私は、くずかごに缶を捨てると、逃げるようにそこを後にした。




あいつ…やっぱりあの事に気付き始めてる…!
「あの事」がなんなのかは知らないにしても…よりによって他人に知られるなんて…。








…5時50分をまわった頃。
あの予告時間ちょうどに迎えに来てくれたエレンの運転する車で家についた私は、ちょっとの間、布団の中で体を丸めた。




「…どうしよう。あいつ、絶対感付いてる…」



「お嬢様?どうされたんです?」




「ルビー…」





そこには私の専属メイド、ルビーがいた。

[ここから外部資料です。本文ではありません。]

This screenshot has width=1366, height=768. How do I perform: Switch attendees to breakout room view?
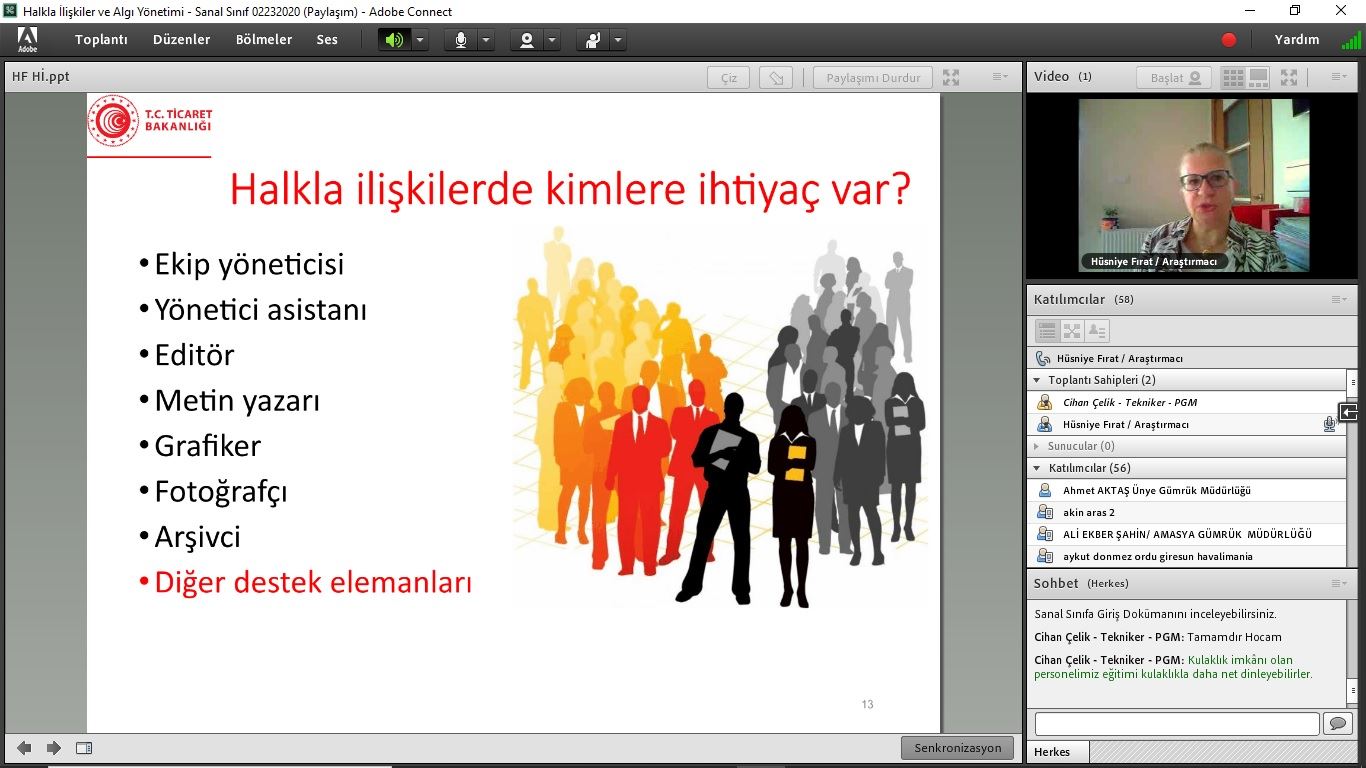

ルビーは、私の顔色を窺うようにベットの横に膝を付きながら訊いてくる。
ルビーは、ホラーが好きな留学生で、今は私の家でメイドの仕事をし、給料を自国に仕送りしている。

私は、ルビーにすべてを打ち明けることにした。
家系のことを隠すのがつらいこと、あいつがそのことに気づいてるかも知れないこと…。

すると、ルビーは…あろうことか、こんなことを言ってきた。





「でしたらその方に、すべてを打ち明けてみたらどうでしょうか?」


「は?」


つまり…家系の秘密を、バラせってこと?


「その方は恐らく、お嬢様を気遣ったのだと思われます」

「…でも、私は」







私が返答しようとした途端。







外が、騒がしくなった。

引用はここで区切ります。